En cas de recherches d’emploi remises tardivement, le barème du SECO prévoit de retenir, s’agissant d’un premier manquement, une faute légère et une suspension du droit aux indemnités de chômage de un à neuf jours. S’agissant d’un second retard, le comportement de l’intéressé doit être considéré comme constitutif d’une faute légère ou moyenne avec une suspension comprise entre dix et dix-neuf jours. En cas de troisième manquement, le dossier est renvoyé à l'autorité cantonale pour décision (Bulletin LACI IC, D79, 1.E).

c) La quotité de la suspension du droit à l’indemnité de chômage dans un cas concret constitue une question relevant du pouvoir d’appréciation.

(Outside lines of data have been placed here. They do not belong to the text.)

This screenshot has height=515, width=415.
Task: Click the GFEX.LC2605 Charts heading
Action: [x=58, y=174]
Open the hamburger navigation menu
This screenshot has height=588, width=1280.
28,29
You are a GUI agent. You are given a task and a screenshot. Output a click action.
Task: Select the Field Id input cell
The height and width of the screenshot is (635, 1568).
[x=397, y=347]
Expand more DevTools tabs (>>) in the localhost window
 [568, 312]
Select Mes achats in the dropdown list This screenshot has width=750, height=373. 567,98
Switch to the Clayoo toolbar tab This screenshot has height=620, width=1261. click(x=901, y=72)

Le pouvoir d’examen du Tribunal cantonal s’étend à la violation du droit, y compris l’excès ou l’abus du pouvoir d’appréciation, ainsi qu’à l’opportunité de la décision attaquée. Le juge des assurances sociales ne peut toutefois, sans motif pertinent, substituer sa propre appréciation à celle de l’administration. Il doit s’appuyer sur des circonstances de nature à faire apparaître sa propre appréciation comme la mieux appropriée (ATF 137 V 71 consid. 5.1 et 5.2 ; TF 8C_747/2019 du 20 mars 2019 consid. 4.2 et 4.3).

d) En qualifiant la faute de légère au sens de l’art. 45 al. 3 let. a OACI et en retenant une durée de suspension de dix jours, ce qui correspond au minimum prévu par le barème du SECO dans le cas d’une deuxième remise tardive des recherches d’emploi, l’intimé a correctement tenu compte de l'ensemble des circonstances du cas d'espèce, en particulier du fait que la recourante avait déjà été sanctionnée précédemment pour recherches d’emplois tardives en mars 2019. L’intimée n’a ainsi pas abusé de son pouvoir d’appréciation et la sanction prononcée doit être confirmée.

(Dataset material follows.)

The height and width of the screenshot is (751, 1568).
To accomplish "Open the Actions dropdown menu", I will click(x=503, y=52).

a) En définitive, le recours doit être rejeté et la décision sur opposition attaquée confirmée.

b) Il n’y a pas lieu de percevoir de frais judiciaires (art. 61 let. f bis LPGA), ni d’allouer de dépens à la partie recourante, qui n’obtient pas gain de cause et a procédé sans mandataire qualifié (art. 61 let. g LPGA ; ATF 127 V 205 consid. 4b).

Par ces motifs, la juge unique prononce :

I. Le recours est rejeté.

II. La décision sur opposition rendue le 3 janvier 2022 par le Service de l’emploi, Instance juridique chômage, est confirmée.

III. Il n’est pas perçu de frais judiciaires, ni alloué de dépens.

La juge unique : La greffière :

Du

L'arrêt qui précède est notifié à :

‑ S.________, ‑ Service de l’emploi, Instance juridique chômage,

Secrétariat d’Etat à l’économie,

par l'envoi de photocopies.

Le présent arrêt peut faire l'objet d'un recours en matière de droit public devant le Tribunal fédéral au sens des art. 82 ss LTF (loi du 17 juin 2005 sur le Tribunal fédéral ; RS 173.110), cas échéant d'un recours constitutionnel subsidiaire au sens des art. 113 ss LTF. Ces recours doivent être déposés devant le Tribunal fédéral (Schweizerhofquai 6, 6004 Lucerne) dans les trente jours qui suivent la présente notification (art. 100 al. 1 LTF).